頭痛学会理事長見解に右になれ~なのでしょうか?
死にたい位 辛いです。
NHKにも 頭痛学会の対応の遅さにも腹が立ちます。
私のような 患者が何万といる事でしょう。
治せない!ではなく、治す研究をしない。医療現場が混乱初め責任取りたくないから、慌て頭痛学会理事長見解を発表したのでしょう。 あのNHK以外にも何本のテレビに出演していたか。。。清水医師ひとりへの責任転嫁より理事長にも 責任取れと申したい。
ここ数日に 頭痛学会の総会があるんですよね?
また 結果のご報告をお願いします。
願わくば 頭鳴りの研究を数多くの医師が取り組んで下さる事を希望します。
投稿: パリス | 2012.11.15 午前 01時45分
パリスさんへ。ご心配をおかけしました。デパケンでの治療は効果のある人がいます。だからといってまだ厚生労働省がデパケンの適応症として認めたわけではありません。今後、公式に検討されるというロードマップは示されました(記事の「追記」をご覧ください)。
頭痛学会の公式コメントはすでに取り下げられ(この理由は説明されませんでした)ましたのでご覧になったパンフはあくまで過去のものとお考えください。なお、繰り返しのご記載は重複となりますのでアップは致しませんのでどうかあしからずご了承ください。
投稿: 管理人 | 2012.11.17 午前 08時10分
先生、ご回答ありがとうございます。 お返事が、遅れました事 大変申し訳ございません。
あの日から、体調を崩し、脳鳴りの音がより一層、大きくなり、その音だけで体力消耗し、寝たきり顔も洗えない歯磨きも、お風呂も入れない。
こんな、状況が続いています。お風呂は、無理をしてなるべく週に一度は、入るようにしてますが、それもダメな時があります。

[表示データ]
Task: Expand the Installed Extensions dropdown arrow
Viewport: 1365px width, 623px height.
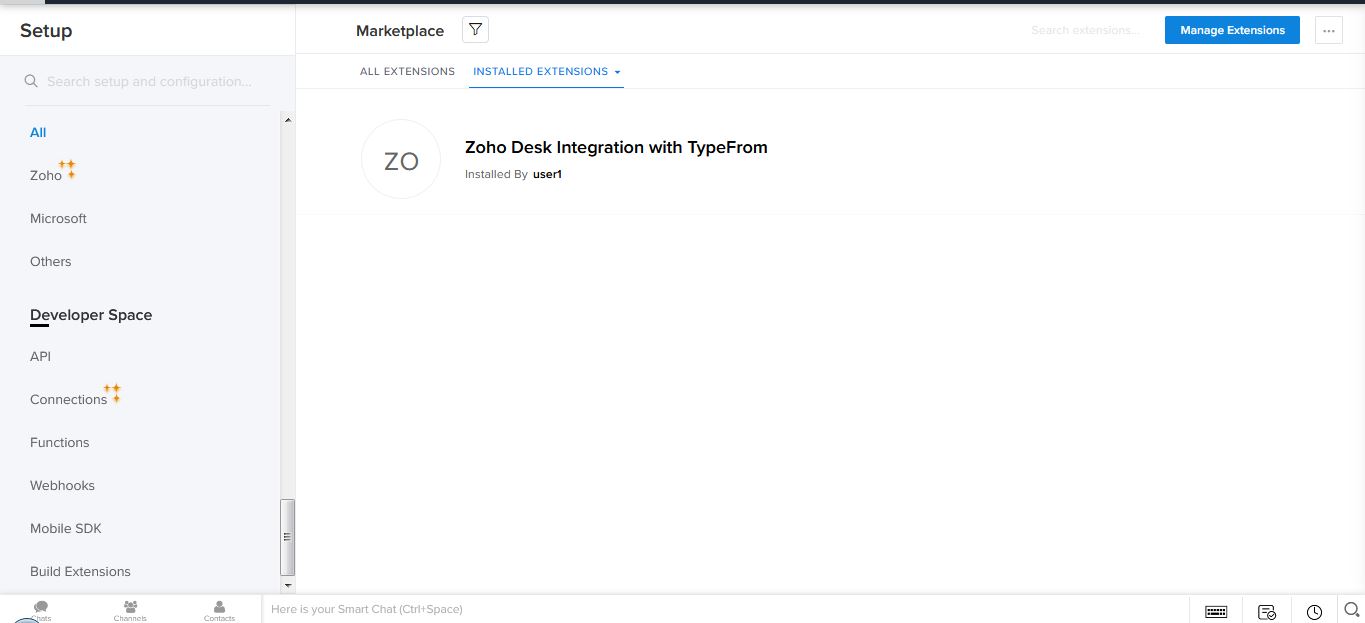Action: tap(618, 72)
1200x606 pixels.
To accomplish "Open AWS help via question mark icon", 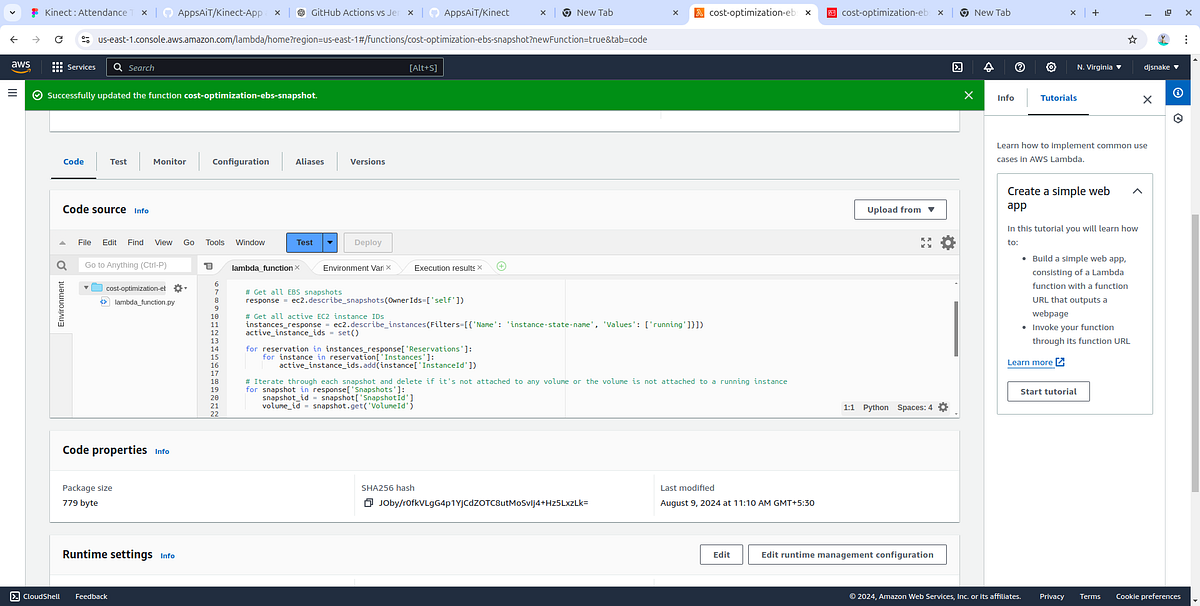I will click(x=1019, y=67).
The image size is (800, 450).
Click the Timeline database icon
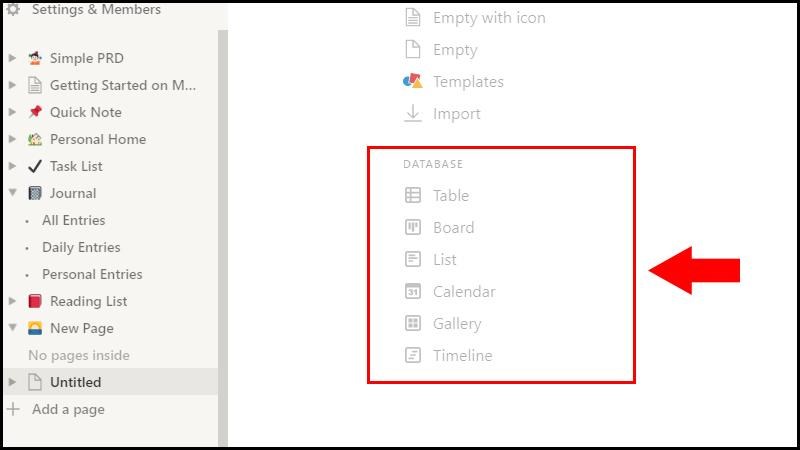click(x=413, y=356)
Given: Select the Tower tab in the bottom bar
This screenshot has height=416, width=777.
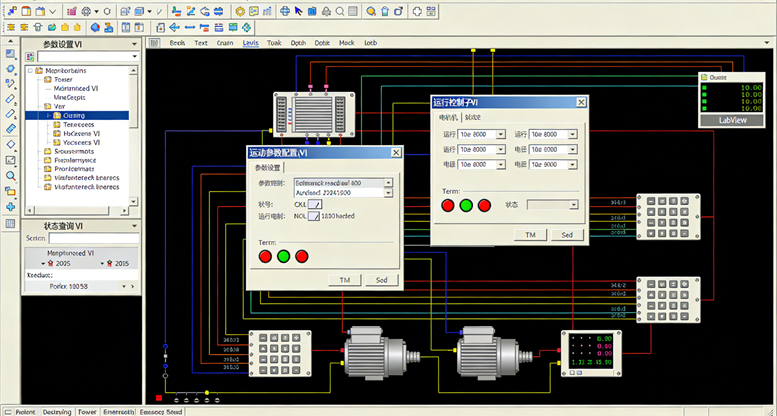Looking at the screenshot, I should (x=87, y=411).
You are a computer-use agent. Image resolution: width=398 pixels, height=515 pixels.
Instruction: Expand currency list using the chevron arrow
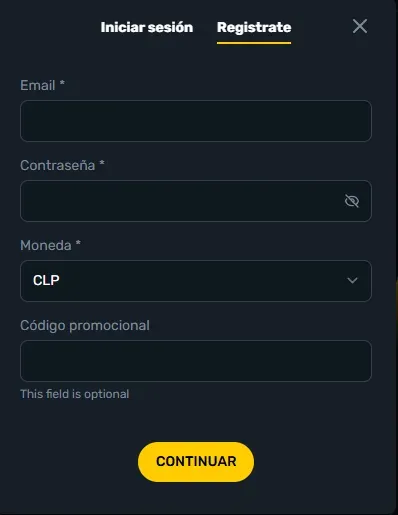[x=352, y=281]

[課題 1] 抜粋によると、頭痛学会の公式コメントはその後どうなったか。
[課題 2] 抜粋のうち、「私のような 患者が何万といる事でしょう。」から「の「追記」をご覧ください)。」までを、「の「追記」をご覧ください)。」も含めて一字も変えずに書き写せ。
データは抜粋の内容とは関係がない。

[解答 1] すでに取り下げられた。

[解答 2]
私のような 患者が何万といる事でしょう。
治せない!ではなく、治す研究をしない。医療現場が混乱初め責任取りたくないから、慌て頭痛学会理事長見解を発表したのでしょう。 あのNHK以外にも何本のテレビに出演していたか。。。清水医師ひとりへの責任転嫁より理事長にも 責任取れと申したい。
ここ数日に 頭痛学会の総会があるんですよね?
また 結果のご報告をお願いします。
願わくば 頭鳴りの研究を数多くの医師が取り組んで下さる事を希望します。
投稿: パリス | 2012.11.15 午前 01時45分
パリスさんへ。ご心配をおかけしました。デパケンでの治療は効果のある人がいます。だからといってまだ厚生労働省がデパケンの適応症として認めたわけではありません。今後、公式に検討されるというロードマップは示されました(記事の「追記」をご覧ください)。